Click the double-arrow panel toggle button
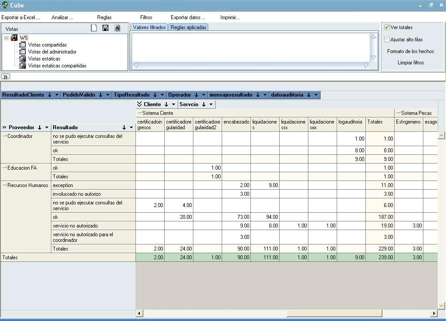 click(x=5, y=77)
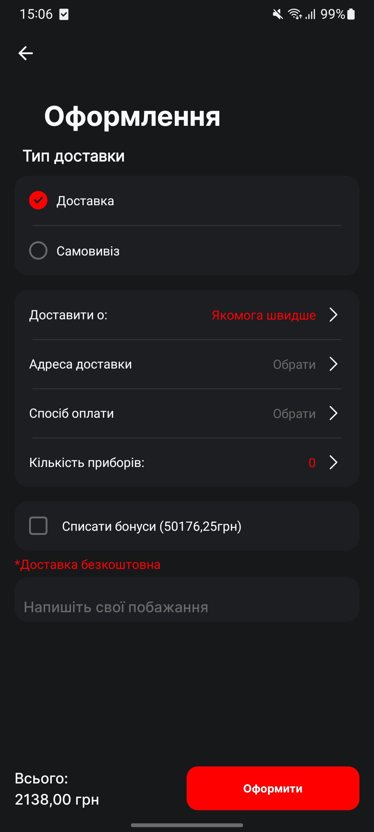374x832 pixels.
Task: Tap the Wi-Fi status icon
Action: [295, 14]
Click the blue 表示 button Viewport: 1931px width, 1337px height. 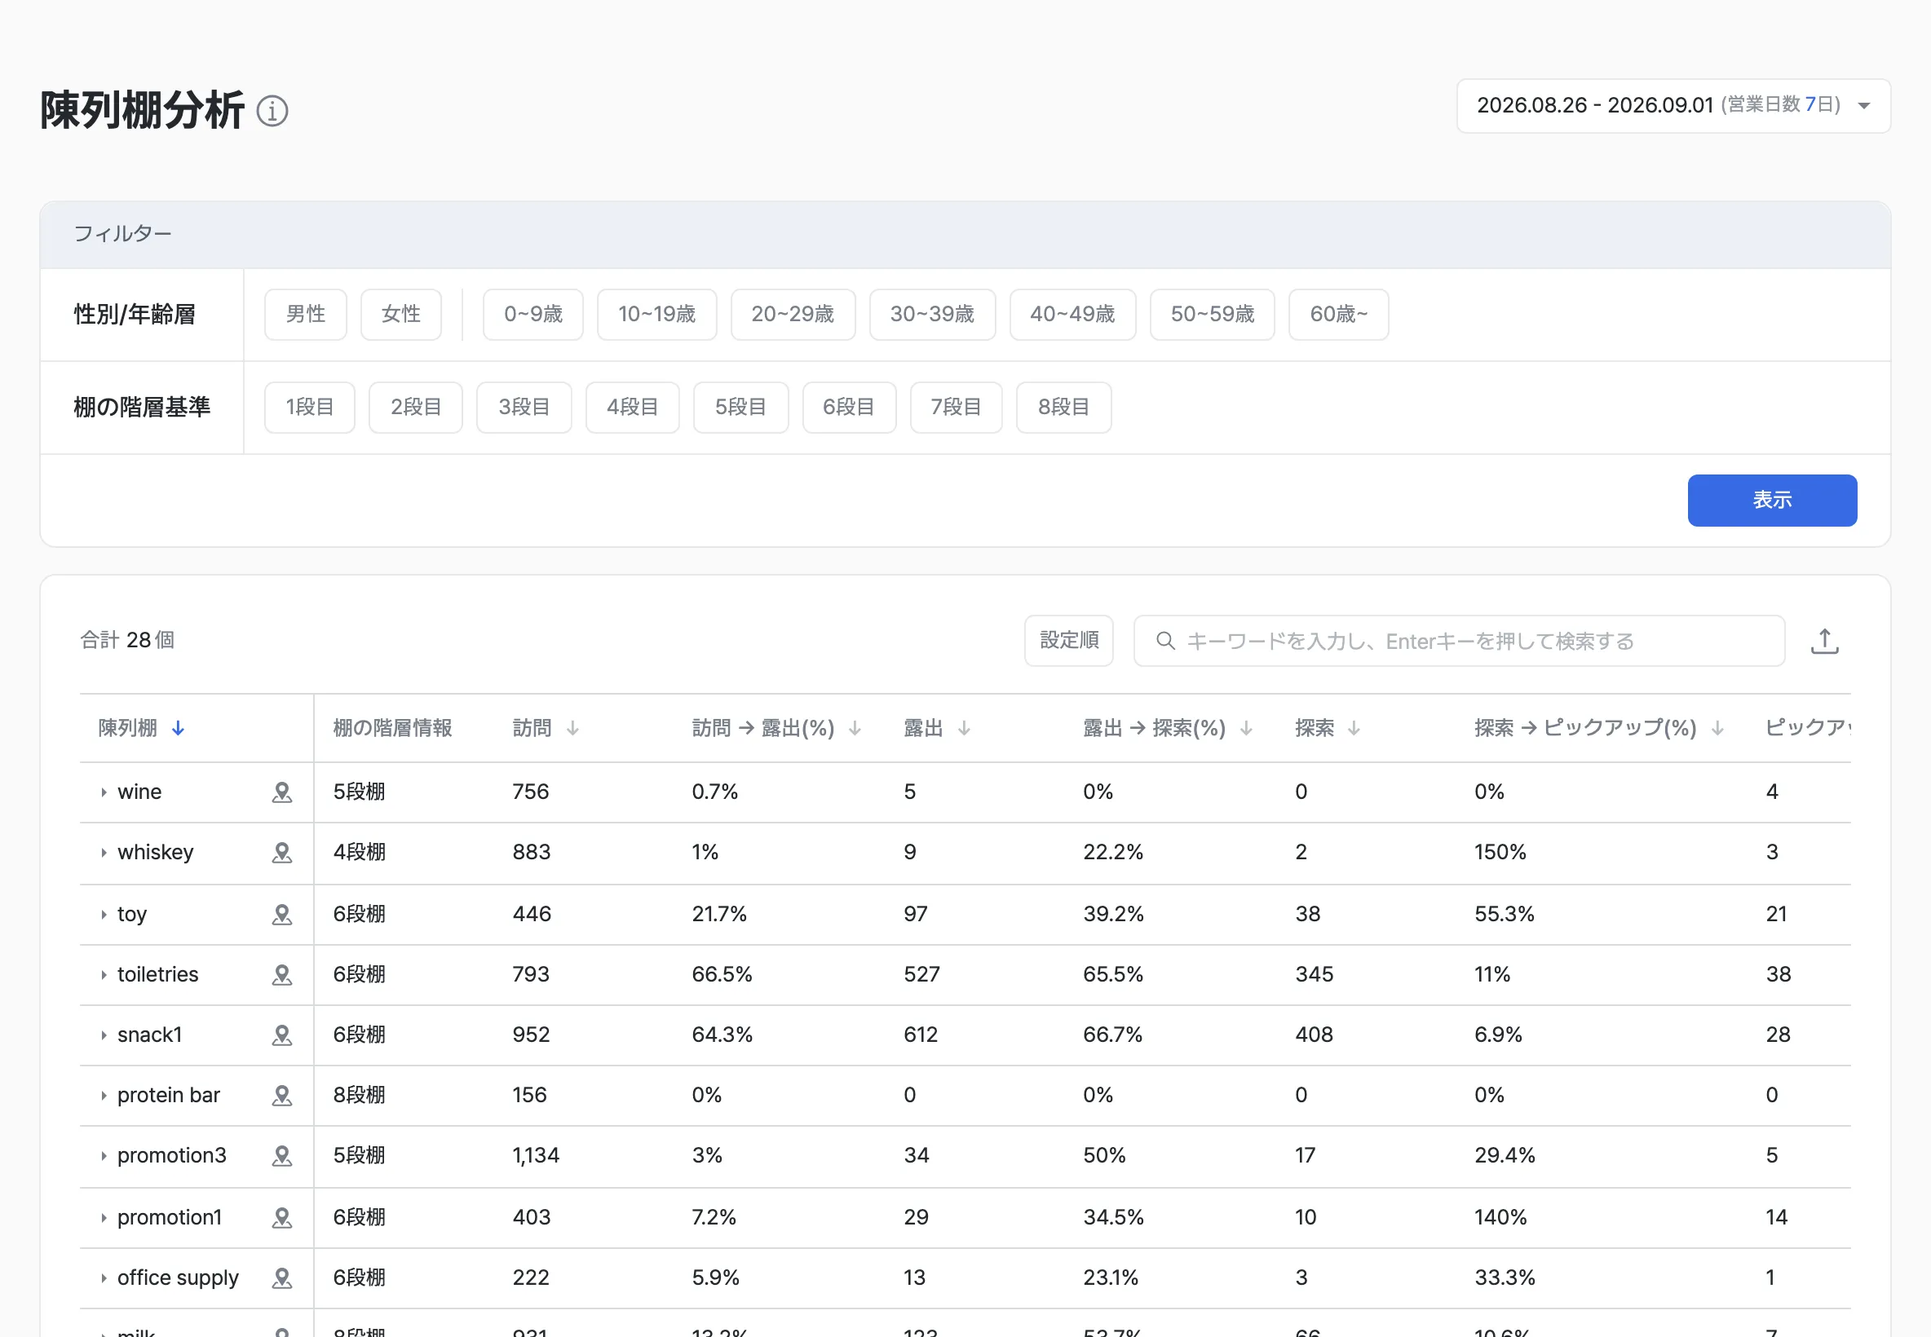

◇ ◇ ◇ ◇ ◇ ◇ ◇

■ **WORK ITEM**
Please transcribe the entries precisely and omit any images they hold.

■ **RESULT OF THE EXERCISE**
Click the double-arrow panel toggle button
 click(x=5, y=77)
374x832 pixels.
Task: Tap the Wi-Fi status icon
Action: [295, 14]
Click the blue 表示 button Viewport: 1931px width, 1337px height. 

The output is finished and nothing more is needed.